Opinion: The Damage the Helen Keller Meme Does to Disabled People

Opinion%3A+The+Damage+the+Helen+Keller+Meme+Does+to+Disabled+People

Maybe you’ve seen some recent memes or TikToks pertaining to Helen Keller not being real. At first, if you don’t know anything about this, you are probably really confused—because of course she’s real. Alas, there has been an ongoing joke for the past couple of years—which is basically a rehash of a conspiracy that is believed to have originated from Reddit—and it has Gen-Z hooked. 

When trying to understand why Gen-Z is so hooked on this matter, none of it is actually about Helen Keller’s disability, but about her life with her disability. Helen Keller was a disability activist who toured around the country, speaking out for disability rights, women’s suffrage, and civil rights. She went to Harvard and wrote 12 books, and has a movie about her life called The Miracle Worker. Knowing all that about her and her achievements as a disabled woman, the disrespect of Keller’s name does nothing but harm the disabled community. 

We’ve had a long, long history of ableism in this country, as well as in other parts of the world, but the fight for disabled rights and education hasn’t ever stopped. Moreover, this conspiracy proves exactly what disability education fights for, understanding disabilities and learning about disabled people. The lack of information on disabled figures in our history, has allowed ableist rhetoric to spread among young people. If schools taught historical disabled figures like Helen Keller, would Gen-Z be so convinced that Helen Keller didn’t exist? Would Gen-Z have been able to comprehend the challenges Helen Keller faced, instead of insisting that her life is all a lie? Helen Keller is no saint, but to dismiss her efforts at living a life with deafblindness, is and by definition, ableism.

Ableism is ingrained into our society through jokes, insults, and phrases. It is in our media and in our language, it has been going on for centuries, and you might not even know that you are participating in it. There are more extreme forms of it, like, for instance, this “meme”. However, it also is how we talk about ourselves and other people, for example: using stupid, dumb, idiot, or the phrases “are you blind?” or “That’s OCD of me”. By asking questions like “How did Helen Keller even exist?,” people are taking her accomplishments as a disabled woman away. Even though her accomplishments were fueled by privilege, the idea that she did not do what she did reinforces the idea that disabled people can’t succeed, nor can’t exist.
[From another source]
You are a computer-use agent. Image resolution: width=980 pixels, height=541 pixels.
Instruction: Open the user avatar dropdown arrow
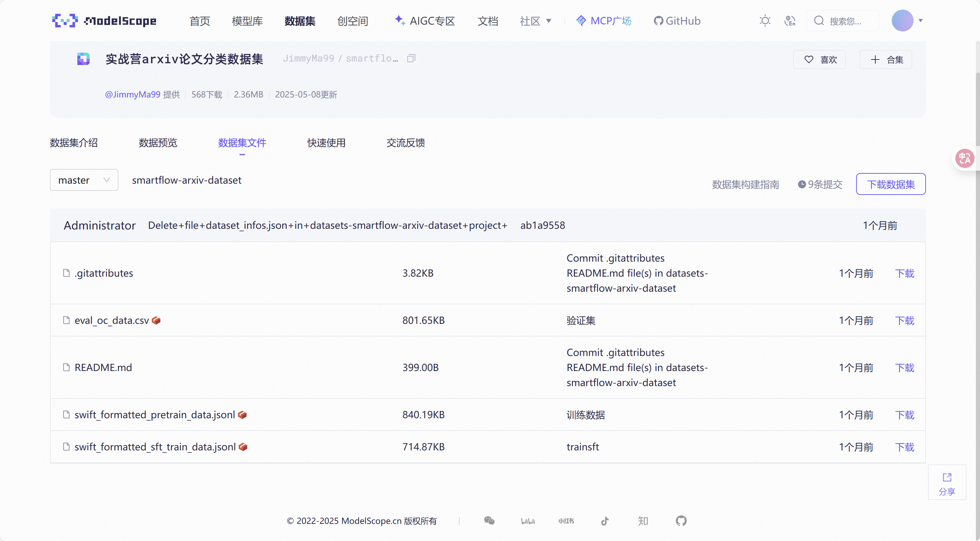point(920,21)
Just because she was blind and deaf doesn’t mean she was incapable of everything or wasn’t alive. She lived her life. She learned how to use the world in a way some non-disabled people apparently cannot comprehend. She learned language in an entirely different way. She had help from her teacher who taught her how to communicate, she used braille typewriters, and probably many other tools—and that’s okay. Choosing to continue to question her ability and if she was real or not puts other disabled people in danger in the exact same way: once you question her, you question others and their capabilities. It’s harmful rhetoric and the “joke” has gone on for far too long. 

Considering the number of times this joke has surfaced on social media means not enough people choose to listen to criticism from disabled folks, or consider what the joke even means. What’s worse, the joke is believed to originate from Reddit: a popular social media platform that has been linked to be the place where QAnon and other hate groups communicate. Reddit has a history of being a source of conspiracies and conversations that leak onto other social media platforms, ranging from Twitter to TikTok. The Helen Keller denial started gaining traction in 2020 on both Twitter and Tiktok, and with its newest emergence, Gen-Z is talking about it yet again. 

Gen-Z grew up looking at a screen, and it’s only gotten worse since COVID-19. With the consumption of media and information, we’ve seen it become a double-edged sword. With loads of information for free, there is never a question that can’t be answered with just a few clicks. Although, with platforms like Reddit, Twitter, and even Facebook, the information people find isn’t always true. In recent years, social media apps have gotten better at detecting misinformation because it has been identified as harmful. One of the many ways misinformation is able to spread is by ignorance and not checking sources. Whether you believe or don’t believe Helen Keller is real, if you have participated in conversations about the joke without getting your facts straight, you have only fallen for the trap.  

So, how do you get out of this trap? Well, for starters, you can educate yourself. There are many resources about Helen Keller out there, along with information on disability and the disabled community in general. There are lots of documentaries, books, and activists to learn from. For example, Crip Camp, a documentary about the revolutionary Disabilities Summer Camp for teens that started in the 1970s, which also covers the fight for Section 504, as well as the ADA. There is a book called The Ugly Laws: Disability in Public by Susan M. Schweik, which covers the effects the Ugly Laws had on disabled people, which continue to impact them today. Be like Helen Keller: she was driven to learn. 

There is little effect the word ableism has on non-disabled people. When someone tells you you are being ableist, there isn’t an outcry or gasp. The word ableist should be as impactful as someone saying you are being racist. Ableism affects everyone, and it will continue to affect everyone unless we can do something about it. Because one day, whether you like it or not, you could become disabled too, and you’ll start wishing you listened to the disabled community sooner.